There are more sophisticated theories of human motivation, and of ethics, than those prevalent in AI research. We might be tempted to install one in AI systems. That would be a mistake: the best theories are much more complex but still radically inadequate, and would almost certainly produce monsters even less predictable than ones with known objective functions. It would also risk creating moral subjects—machines with rights. Unless we could ensure their welfare, which we can’t, we’d have no business doing that.

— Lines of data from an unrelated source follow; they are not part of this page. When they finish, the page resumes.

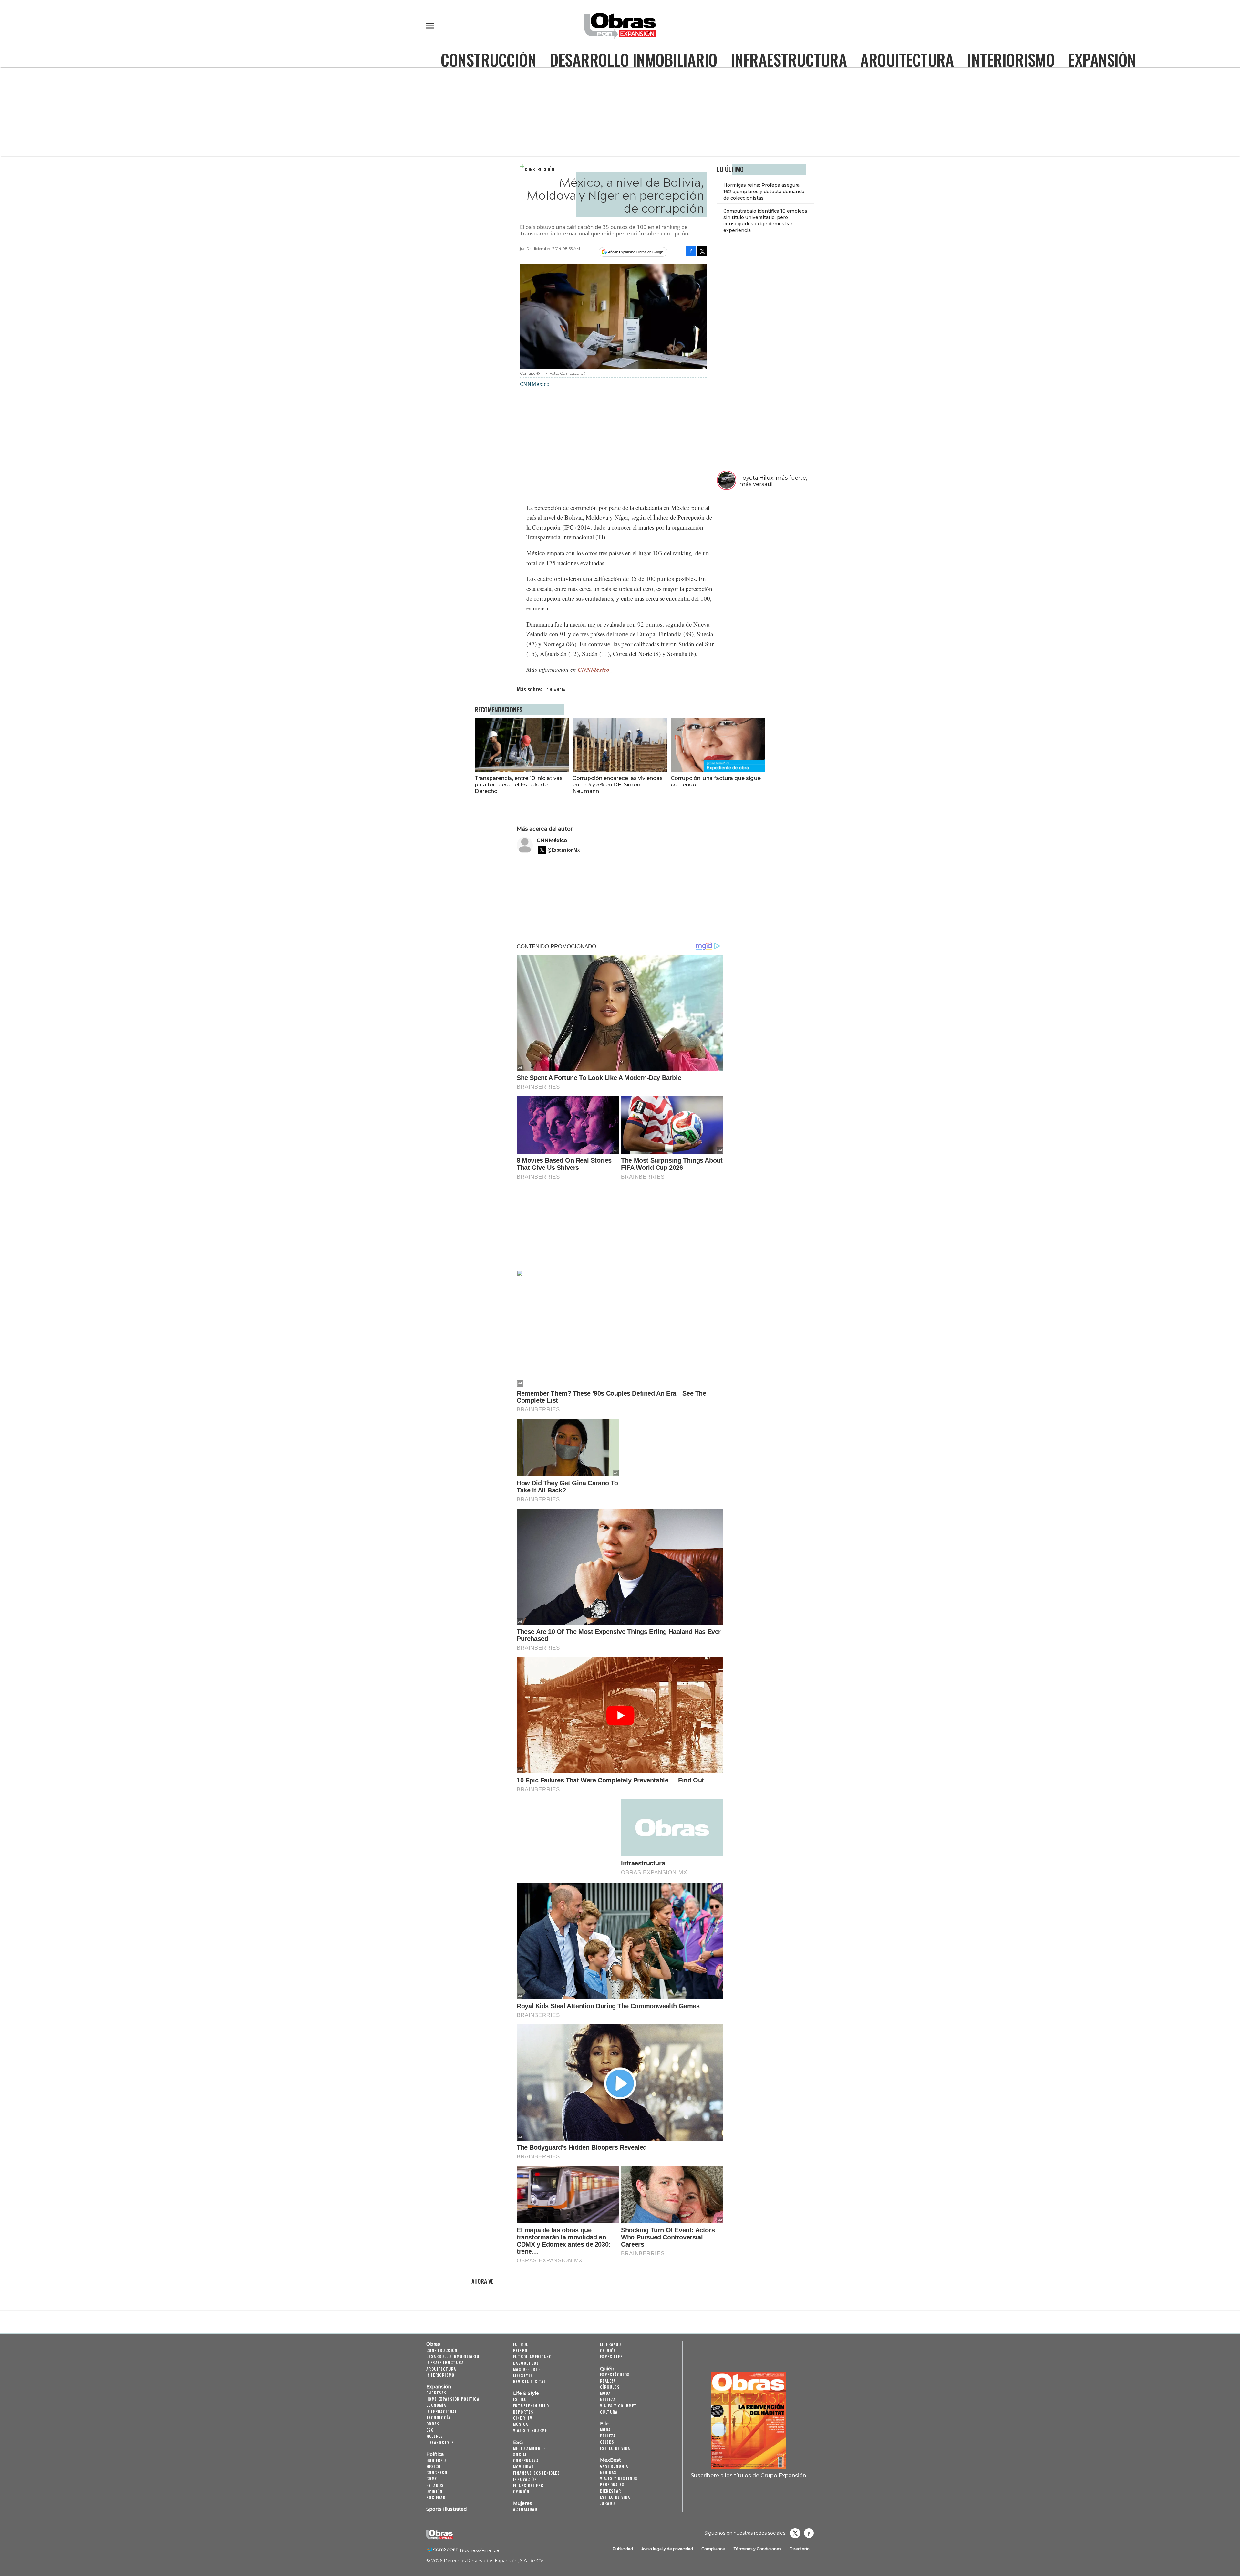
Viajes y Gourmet (531, 2430)
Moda (605, 2393)
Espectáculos (615, 2374)
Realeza (608, 2381)
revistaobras (795, 2533)
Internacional (441, 2411)
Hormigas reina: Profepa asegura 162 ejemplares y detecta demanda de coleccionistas (763, 191)
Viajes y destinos (619, 2478)
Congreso (436, 2472)
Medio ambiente (529, 2448)
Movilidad (523, 2466)
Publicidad (623, 2548)
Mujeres (434, 2436)
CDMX (431, 2478)
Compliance (713, 2548)
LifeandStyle (440, 2442)
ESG (430, 2430)
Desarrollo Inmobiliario (633, 59)
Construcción (488, 59)
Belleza (608, 2399)
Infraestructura (789, 59)
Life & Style (526, 2393)
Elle (604, 2423)
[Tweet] (702, 251)
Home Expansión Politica (452, 2399)
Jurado (607, 2503)
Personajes (612, 2484)
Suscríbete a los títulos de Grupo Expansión (748, 2475)
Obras (433, 2344)
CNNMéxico (595, 669)
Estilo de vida (615, 2448)
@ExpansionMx (563, 850)
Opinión (434, 2491)
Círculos (610, 2387)
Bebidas (608, 2472)
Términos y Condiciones (757, 2548)
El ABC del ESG (528, 2485)
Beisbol (521, 2350)
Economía (436, 2405)
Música (520, 2424)
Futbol (520, 2344)
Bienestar (610, 2491)
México (433, 2466)
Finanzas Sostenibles (536, 2473)
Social (520, 2454)
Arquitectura (907, 59)
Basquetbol (526, 2363)
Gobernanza (526, 2460)
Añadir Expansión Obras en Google (636, 252)
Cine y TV (522, 2418)
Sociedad (436, 2497)
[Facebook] (691, 251)
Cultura (609, 2412)
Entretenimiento (531, 2405)
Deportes (523, 2412)
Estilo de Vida (615, 2497)
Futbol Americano (532, 2356)
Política (435, 2454)
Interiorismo (1010, 59)
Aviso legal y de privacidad (667, 2548)
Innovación (525, 2479)
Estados (435, 2485)
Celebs (607, 2442)
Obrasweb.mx (809, 2533)
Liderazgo (610, 2344)
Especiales (611, 2356)
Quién (607, 2369)
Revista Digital (529, 2381)
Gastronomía (614, 2466)
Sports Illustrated (446, 2509)
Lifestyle (523, 2375)
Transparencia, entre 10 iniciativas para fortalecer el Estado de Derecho (519, 784)
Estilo (520, 2399)
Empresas (436, 2392)
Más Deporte (526, 2369)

The intuition that already-deployed AIs are not yet human enough to be monstrous, so Scary AI is still years or decades in the future, may be catastrophically complacent. The AI we have now is already dangerous; irrational; unintelligible; inhuman; unnatural; overwhelmingly powerful; and simultaneously repulsive and attractive.

Alignment” may be critically important if we accidentally create Monstrous AI, and attempting to restrain it is our only hope. Otherwise, “getting machines to do what we want” is called “engineering.” My general approach to life applies an engineering mindset to traditionally philosophical problems. I believe that is likely to be the best approach to AI safety. Later in this book, I suggest applying conventional software safety engineering methods, rejecting the notion that AI is a special case.

As John von Neumann put it in “Can we survive technology?” in 1955:

What safeguard remains? Apparently only day-to-day—or perhaps year-to-year—opportunistic measures, a long sequence of small, correct decisions. And this is not surprising. After all, the crisis is due to the rapidity of progress, to the probable further acceleration thereof, and to the reaching of certain critical relationships. … Under present conditions it is unreasonable to expect a novel cure-all. … Any attempt to find automatically safe channels for the present explosive variety of progress must lead to frustration. The only safety possible is relative, and it lies in an intelligent exercise of day-to-day judgment … To ask in advance for a complete recipe would be unreasonable. We can specify only the human qualities required: patience, flexibility, intelligence.

  1. 1.Psychology and philosophy both have enormous literatures on motivation and on moral reasoning. Diverse schools within each offer incompatible theories, none of which are broadly accepted. Our understanding in this area consists mainly of pre-scientific intuitions and unsystematic observations.
  2. 2.See the unfinished “Mission” chapter in Meaningness. “Post-rational nihilism” is a common, dire consequence of trying to find your ultimate purpose and failing—as eventually you must. This tweet thread summarizes the problem.
  3. 3.See “You are accountable for reasonableness” in In the Cells of the Eggplant.
  4. 4.Coherent Extrapolated Volition” at LessWrong.
  5. 5.A. V. Turchin-Bogemsky, “AI Alignment Problem: ‘Human Values’ don’t Actually Exist.”
  6. 6.These are, I think, also all inconvenient characteristics of ourselves that we want to deny, and so project onto imaginary monsters instead. See my “We are all monsters,” from which I took this list.
  7. 7.See “The Spanish Inquisition” in The Eggplant; and Paul N. Edwards’ The Closed World.